【国内初!】心臓病患者に小型補助人工心臓をつなぐ手術を実施
国内で初めて、重い心臓病の患者に対して新たに承認された小型の補助人工心臓をつなぐ手術が大阪警察病院でおこなわれました。このニュースについて高橋先生にお話を伺います。
監修医師:
高橋 公一(医師)
今回のニュースの内容とは?
大阪警察病院でおこなわれた小型の補助人工心臓をつなぐ手術について教えてください。
高橋先生
今回、大阪警察病院は大阪府内在住の80代の男性に対して、小型の補助人工心臓をつなげる手術を国内で初めておこないました。手術に使用されたのは、2021年11月に承認されたばかりの新しい補助人工心臓となります。
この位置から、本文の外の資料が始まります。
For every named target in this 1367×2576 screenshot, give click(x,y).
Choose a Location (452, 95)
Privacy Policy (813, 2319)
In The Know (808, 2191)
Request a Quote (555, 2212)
これはカテーテルの先端部分に長さ2cmほどのモーターを備え、肩の血管から心臓まで入れて内部の血液をモーターでくみ取って全身に送り出す機能を持っています。くみ取る血液の量は1分間に最大で5.5Lと成人男性の心臓の機能を補える性能を備えるうえ、30日間の継続使用にも耐えられるのが特徴となっています。手術の対象になった男性患者は、急性心筋梗塞に加えて大動脈解離を発症したリスクが高い状態でしたが、補助人工心臓を活用して治療を続けたところ2週間ほどで装置を取り外すまで回復したとのことです。
ニュースに対する受け止めは?
新たに承認された小型の補助人工心臓について、今回のニュースに対する受け止めを教えてください。
高橋先生
今回の症例は80代と高齢の男性で、大動脈解離に伴う急性心筋梗塞で心機能が低下した患者に対して、その機能を回復させるために使用されたと考えられます。本症例は2021年11月に承認された小型の補助人工心臓を使用することで、心筋を保護し、その機能を回復させて2週間ほどで装置を外すことができています。このことによって今後、補助人工心臓の使用適用は、より重篤な基礎疾患や合併症がある患者さんの術前・術後での使用へと広がっていくでしょう。
小型の補助人工心臓のメリットは?
小型の補助人工心臓を利用するメリットについて教えてください。
高橋先生
装置がより小型化することによって、その装置をつけながら自宅での療養や社会復帰が可能となっています。さらに、今回の症例のような大動脈解離に合併した急性心筋梗塞という重症心臓血管病変に対して、心機能を回復するために補助人工心臓を使用するという適応が増えれば、その患者さんの全身状態をより安定させるために補助人工心臓を使うという選択肢も増えるでしょう。
まとめ
大阪警察病院で、重い心臓病の患者に新たに承認された小型の補助人工心臓をつなぐ手術が国内で初めておこなわれたことが今回のニュースで明らかになりました。患者の体の負担が少ない小型の補助人工心臓に今後も注目が集まりそうです。